16.00 horas De Prada
No tengo la suerte de que todo aquel que me toca retratar me caiga bien. De hecho, es bueno que de vez en cuando, la vida me plantee el desafío de hacer un retrato que me obligue a la objetividad y en ciertos aspectos, resulta más fácil. La máquina hace valer su propio dictum, me guste a mí el modelo o no. Juan Manuel de Prada es una de esas personas. Es indudable que se ha labrado su lugar en la literatura de este país -para gustos, colores-, pero a cada generación le ha tocado su repelente niño Vicente, que crece a lo alto, a lo ancho, sin cambiar nada en esencia, que parece escapado de otra época y huele a naftalina o a reacción pura y dura. Él ha hecho suya esta pose. Por decir algo amable: es consecuente con su ideario, no cambia de camisa y ya no tiene miedo a caer mal, lo cual es de reconocer. Una virtud rara en estos tiempos ¿He escrito virtud?.
Hace poco, Bret Easton Ellis la emprendió a tweets contra Foster Wallace, que ya no tiene que lidiar con berrinches de snobs roídos por la envidia. Esto me viene a la mente porque me recuerda en algunos aspectos a de Prada. No se limitan a escribir, lo cual sería digno, venerable y respetable, sino que sientan cátedra sobre la realidad, de tal manera que uno acaba detestando el perfume que se echan encima, su acicalamiento compulsivo, su posmodernidad o su bohemia. Al menos Pérez Reverte, cuando lo hace, tira del esparadrapo con unos cuantos tacos y sin contemplaciones, y se la suda -pero bien, además- lo que el resto de la humanidad, a menudo etiquetada como semoviente, piensa al respecto. Uno se va a tomar unas copas con Pérez Reverte. Para charlar de literatura con los Bret Easton Ellis y los de Prada de este mundo, hay que recurrir al 11822 para dar con un sitio que reúna las características de un set de rodaje de época, unos cuantos tertulianos de atrezzo, haberse leído el diccionario de María Moliner de atrás para adelante, y tolerar niveles radiactivos de sabihondez. Nada de ello, reprochable. Otra cosa es llegar a ser colegas.

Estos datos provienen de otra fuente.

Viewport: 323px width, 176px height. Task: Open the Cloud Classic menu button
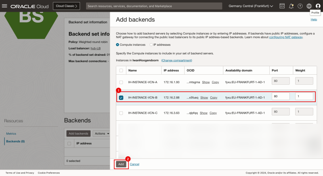(x=67, y=6)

No por nada soy tan de Beckett, de Bolaño, de Lobo, de Foster Wallace. Las cosas como son. Al pan pan, y al vino vino. La literatura que me llega suele venir acompañada de un ser humano que ha mirado la vida y el horror a los ojos. Que escribe como yo saco fotos, que está en condiciones de volver conmigo a las tres de la madrugada, con una buena cogorza encima, y que si acabas vomitándole en la camisa, te lo perdona, porque ni su camisa ni la puta vida son algo que se tomen tan en serio como la pasión que les arrastra. E incluyo en esta lista a algunos ausentes, con los que ya no puedo aspirar a irme de juerga y acordarnos de los muertos de todos. No es el caso de de Prada, obviamente. Pero para todo hay un lugar en este mundo. ¿Quién no sostiene una pose ante la mirada ajena cuando no las tiene todas consigo, cuando ya se ha resignado a no caerle bien a nadie y ha hecho del vicio virtud?. Algo bueno tendrá, no lo dudo.